## THE PROBLEM
Starting with the line containing "At what coordinates" and going on through the line containing "Given: Click the", return the lines of the data below exactly, and only those.

## DATA SUPPLIED
--------

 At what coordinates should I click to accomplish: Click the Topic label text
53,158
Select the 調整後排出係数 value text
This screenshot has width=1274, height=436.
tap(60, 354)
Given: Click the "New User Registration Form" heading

--------

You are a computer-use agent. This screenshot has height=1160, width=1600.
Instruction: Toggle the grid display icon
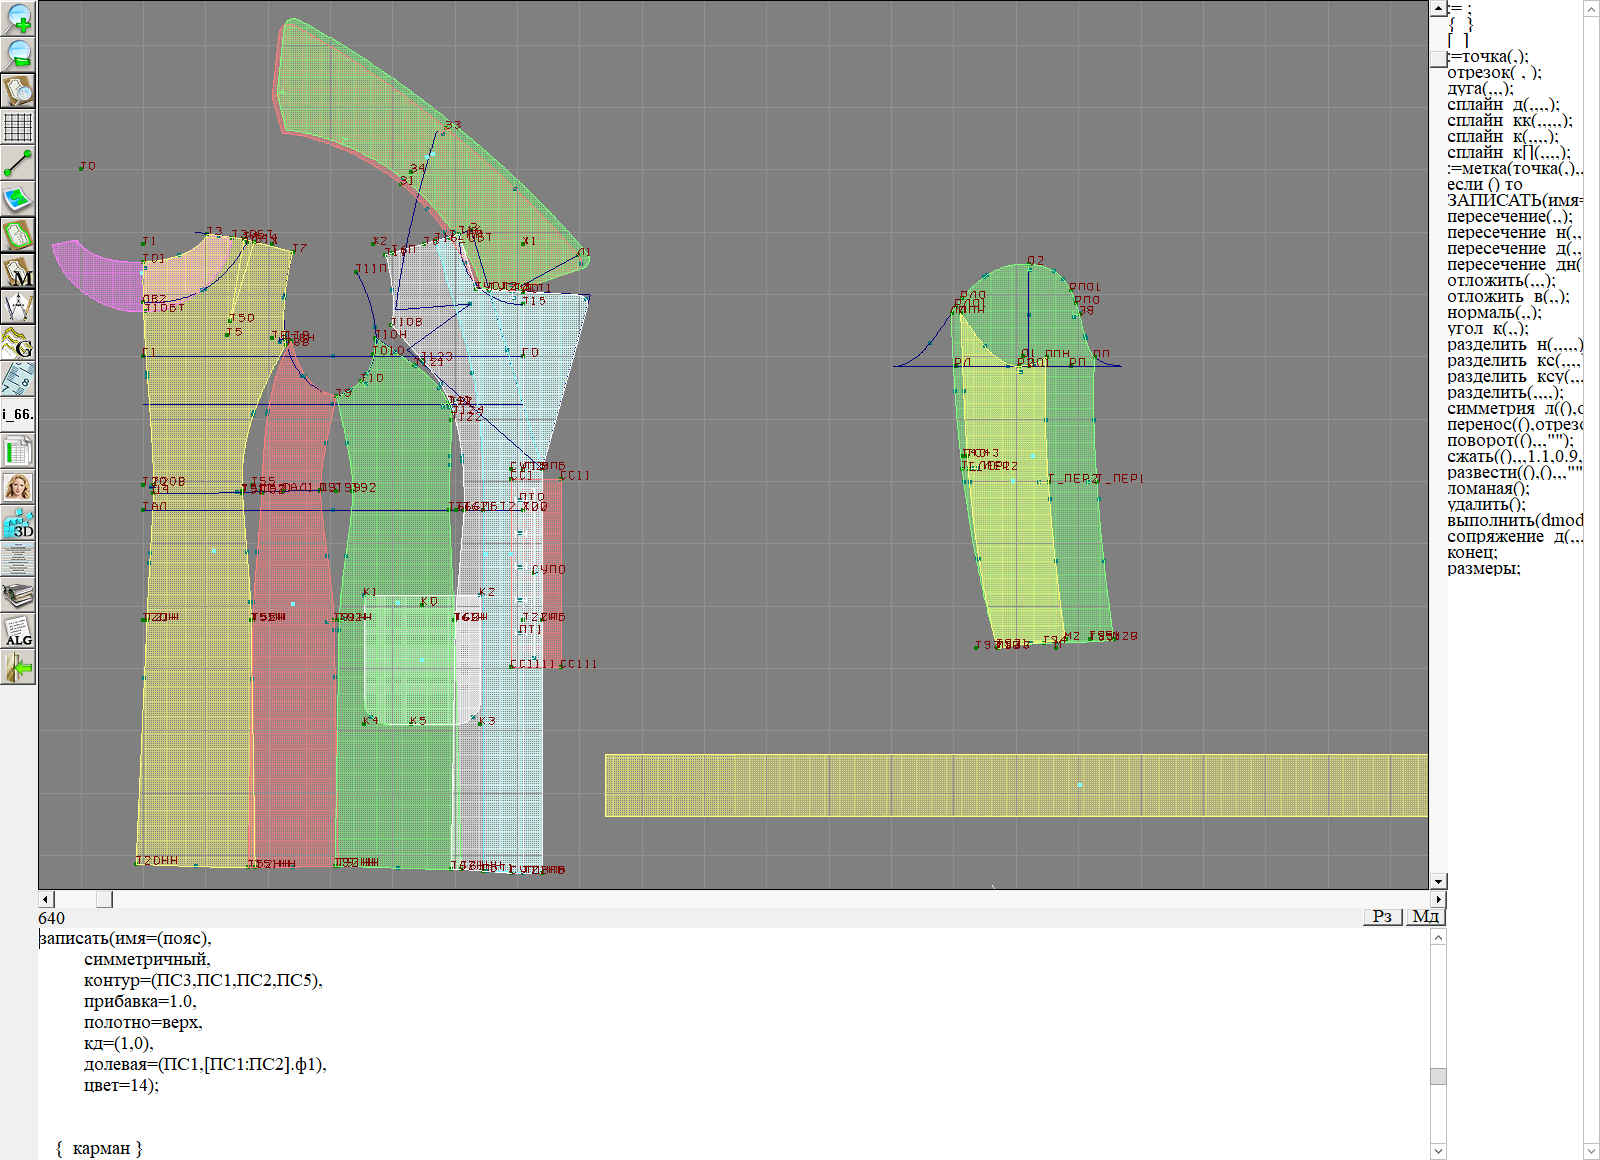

--------

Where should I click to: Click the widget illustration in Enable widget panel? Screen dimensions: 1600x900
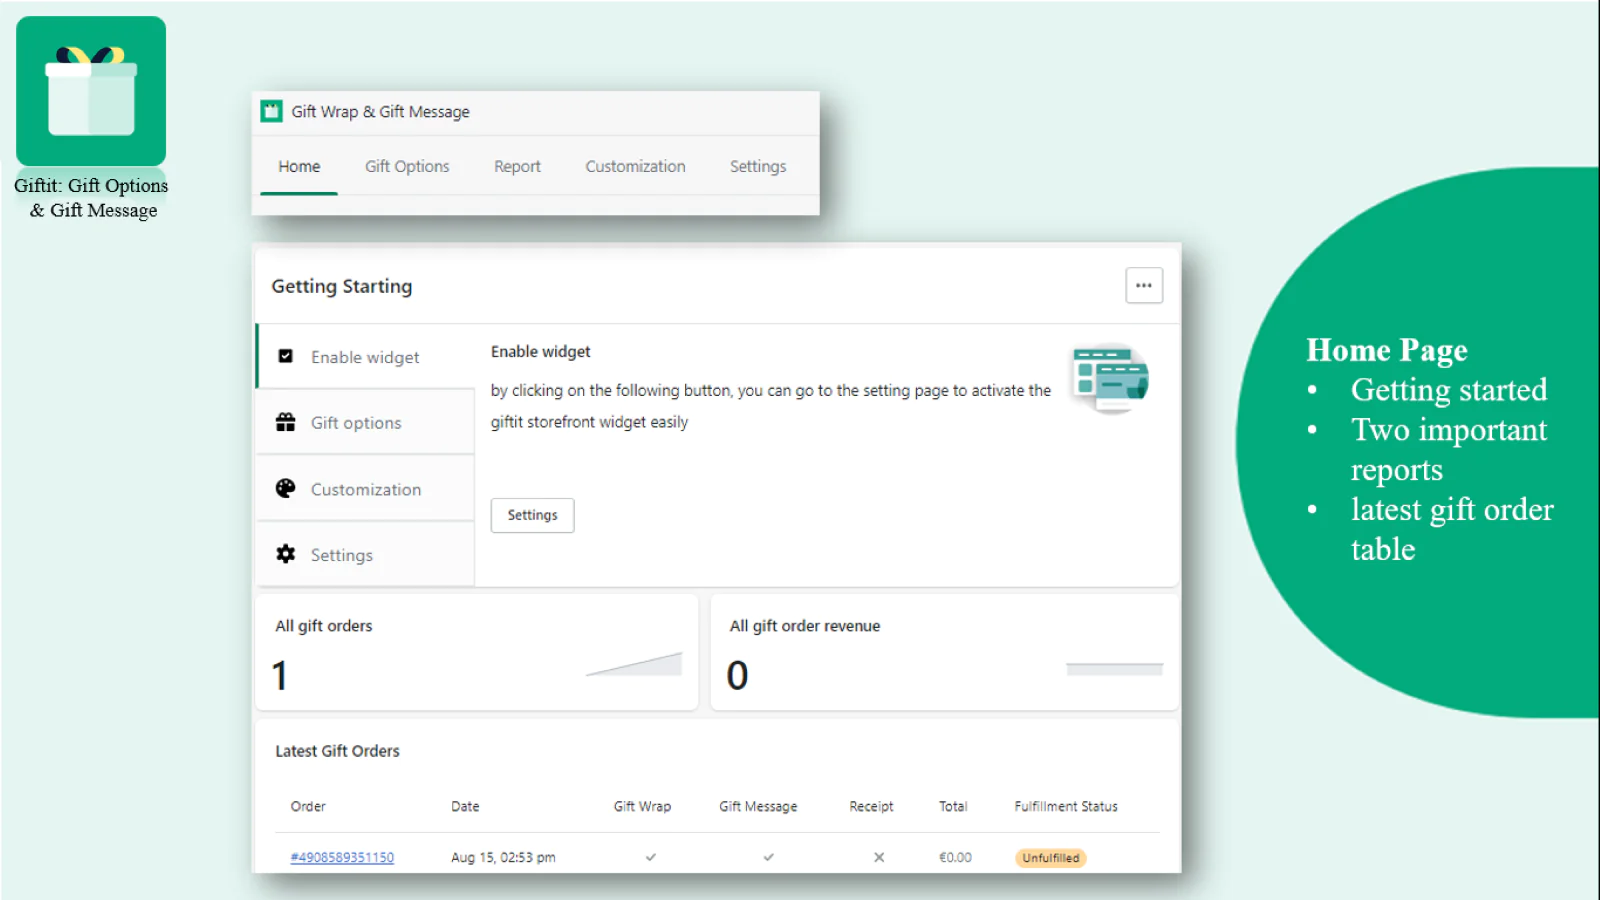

--------

## ANSWER TO THIS TASK
 At what coordinates should I click to accomplish: Click the Topic label text
53,158
Select the 調整後排出係数 value text
This screenshot has width=1274, height=436.
tap(60, 354)
Given: Click the "New User Registration Form" heading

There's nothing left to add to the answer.